_WORK REQUIRED:_ Turn the records below into a Markdown table with two columns, Row and Line. Give each non-blank line its own numbered row, and leave the pictures out.

═══ PROVIDED MATERIAL ═══

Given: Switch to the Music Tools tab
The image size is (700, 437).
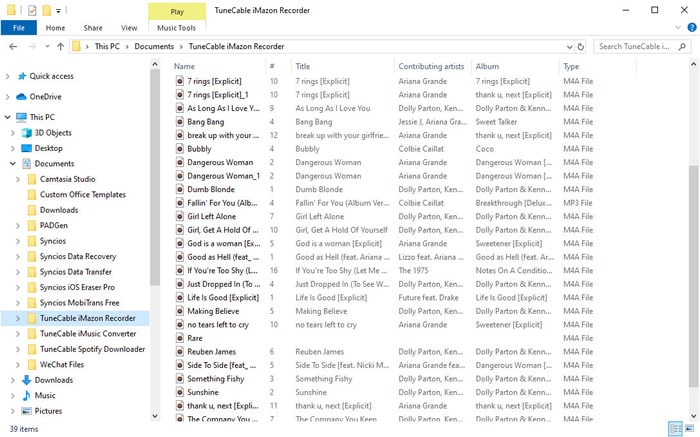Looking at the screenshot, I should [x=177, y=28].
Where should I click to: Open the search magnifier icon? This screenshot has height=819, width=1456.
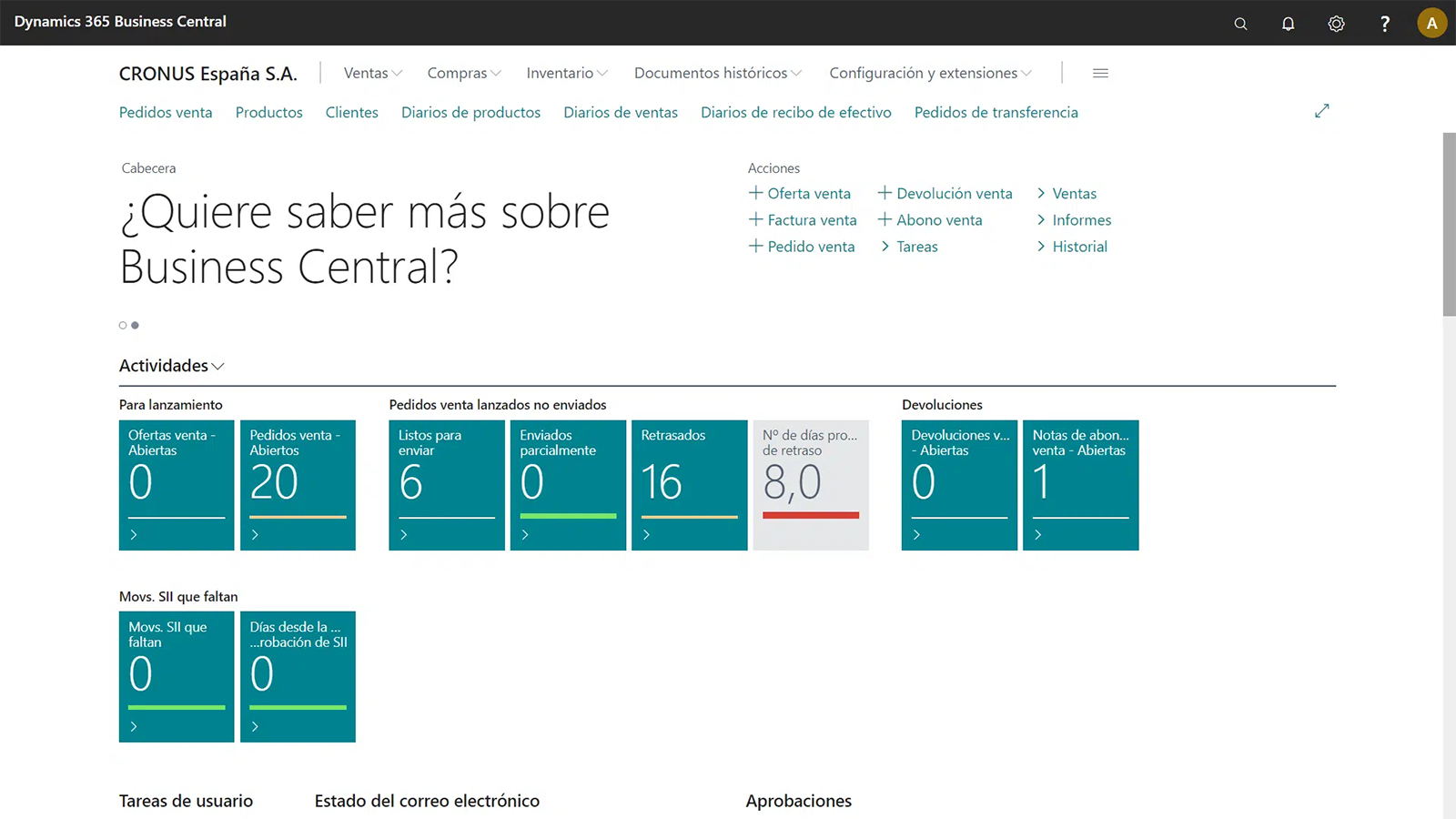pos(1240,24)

═══

_ANSWER TO THIS EXERCISE:_
| Row | Line |
|---|---|
| 1 | Given: Switch to the Music Tools tab |
| 2 | The image size is (700, 437). |
| 3 | Looking at the screenshot, I should [x=177, y=28]. |
| 4 | Where should I click to: Open the search magnifier icon? This screenshot has height=819, width=1456. |
| 5 | pos(1240,24) |